→ **Work to be completed**
Lines before the one containing "Where should I click to: Open" are left out; copy that line and every later line through the end of the data exactly.

[[ Supplied material, beginning ]]

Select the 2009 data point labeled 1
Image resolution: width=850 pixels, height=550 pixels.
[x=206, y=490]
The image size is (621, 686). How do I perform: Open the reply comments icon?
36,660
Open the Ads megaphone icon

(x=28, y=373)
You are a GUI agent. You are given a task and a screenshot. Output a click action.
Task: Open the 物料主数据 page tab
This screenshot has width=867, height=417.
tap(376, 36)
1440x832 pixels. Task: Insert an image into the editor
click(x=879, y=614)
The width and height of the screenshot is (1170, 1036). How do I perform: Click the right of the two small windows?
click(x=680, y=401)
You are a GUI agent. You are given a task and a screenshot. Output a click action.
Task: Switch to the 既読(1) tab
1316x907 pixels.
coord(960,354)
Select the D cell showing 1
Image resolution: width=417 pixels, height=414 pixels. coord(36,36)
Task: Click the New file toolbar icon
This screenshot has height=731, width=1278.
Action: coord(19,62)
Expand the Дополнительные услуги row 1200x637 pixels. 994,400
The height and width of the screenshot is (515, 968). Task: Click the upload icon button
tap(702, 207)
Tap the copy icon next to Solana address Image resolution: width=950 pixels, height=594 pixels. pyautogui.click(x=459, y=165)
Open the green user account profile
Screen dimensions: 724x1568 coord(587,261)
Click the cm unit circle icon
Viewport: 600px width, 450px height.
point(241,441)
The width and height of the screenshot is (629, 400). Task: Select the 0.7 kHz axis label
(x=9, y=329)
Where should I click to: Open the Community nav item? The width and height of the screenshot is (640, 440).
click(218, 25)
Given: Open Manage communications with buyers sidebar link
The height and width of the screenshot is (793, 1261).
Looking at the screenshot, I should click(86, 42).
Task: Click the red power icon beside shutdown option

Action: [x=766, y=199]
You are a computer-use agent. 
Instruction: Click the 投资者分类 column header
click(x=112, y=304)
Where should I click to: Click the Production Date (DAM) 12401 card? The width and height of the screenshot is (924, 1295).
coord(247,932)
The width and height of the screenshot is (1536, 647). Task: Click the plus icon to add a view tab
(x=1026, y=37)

[[ Supplied material, end ]]

→ **Solution to the problem**
Where should I click to: Open the Community nav item? The width and height of the screenshot is (640, 440).
click(218, 25)
Given: Open Manage communications with buyers sidebar link
The height and width of the screenshot is (793, 1261).
Looking at the screenshot, I should click(86, 42).
Task: Click the red power icon beside shutdown option

Action: [x=766, y=199]
You are a computer-use agent. 
Instruction: Click the 投资者分类 column header
click(x=112, y=304)
Where should I click to: Click the Production Date (DAM) 12401 card? The width and height of the screenshot is (924, 1295).
coord(247,932)
The width and height of the screenshot is (1536, 647). Task: Click the plus icon to add a view tab
(x=1026, y=37)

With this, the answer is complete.